▶ _PAGE EXTRACT_
☆ ☆ ☆ ☆ ☆
I’m a fifth-year PhD student in the Stanford CS department, where I draw on economics to make AI compatible with humans. I was supported by a Facebook Fellowship and an NSERC PGS-D.

Classical economic theory framed humans as homo economicus, perfectly rational agents that are narrowly self-interested and always act optimally. In the real world however, humans are complex and often "uneconomic", and the last few decades have seen economic models evolve to better capture this reality.

My work argues that the methods currently used to develop, evaluate, and deploy AI make many of the same assumptions of humans that classical economics did. These false assumptions have led to a host of adverse outcomes: datasets much simpler than the task they purport to reflect, a culture of hill-climbing on one performance metric, and models that fail to evolve with users, among other pains. I borrow from more recent advances in economics to create datasets, models, and evaluation protocols that are compatible with real humans, not just idealized ones.

Recent Work (full list)

People often train their models with sub-optimal data that is much simpler than the task they actually want to solve. Why? Although we expect people to act in their self-interest, this happens because determining the value of data is non-trivial. To help create more useful datasets, I proposed an information-theoretic framework for understanding dataset difficulty and then used this framework to create the largest public dataset of human preferences over text (SHP). SHP is used by Amazon AWS (for reranking generations), Microsoft Deepspeed Chat (to train LLMs), StableVicuna (the first open-source RLHF chatbot), and Llama-2 (one of the most widely-used LLMs).
☆ ☆ ☆ ☆ ☆
▶ _GIVEN INFORMATION_

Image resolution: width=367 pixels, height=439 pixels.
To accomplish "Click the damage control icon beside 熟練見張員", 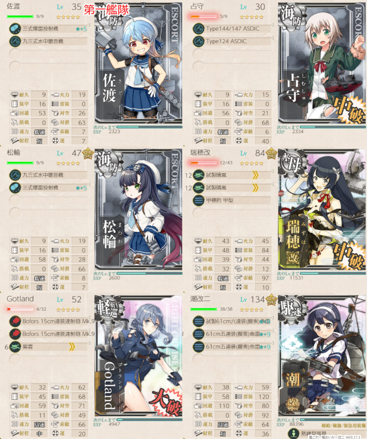I will tap(294, 434).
☆ ☆ ☆ ☆ ☆
▶ _QUESTIONS TO ANSWER_
1. In the research profile, which two sources of funding supported the fifth-year Stanford PhD student?
2. Carry the research profile forward, starting after its last sentence, which lists where SHP is used.

▶ _ANSWERS BELOW_
1. A Facebook Fellowship and an NSERC PGS-D.

2.
User utility is much more complex than just a single performance metric, yet AI evaluation often fails to go beyond accuracy on a test set. I introduced the notion of utility-driven evaluation, which measures not only the upside from using a model but also its costs (latency, memory, etc.) Working with researchers at Meta, we developed Dynaboard, a holistic evaluation-as-a-service platform for hosting benchmarks. Dynaboard has been used to host many challenges, including DADC (Dynamic Adversarial Data Collection), DataPerf, BabyLM, and Flores. The concept of utility-driven evaluation has since gained wide acceptance and underlies many benchmarks, like Stanford's HELM.

In generative AI, we often have to ask people to rate generations, which are then aggregated across multiple individuals and used to align models with human preferences. I showed that this presumes humans to be von Neumann-Morgenstern rational, which they rarely are in practice; in reality, human preferences are non-static, incomplete, and often intransitive. Not taking this into account can lead to counter-intuitive conclusions, like ChatGPT being no better than models that are 10x smaller. My current work uses more recent developments in modeling preferences, such as prospect theory, to deal with this complexity.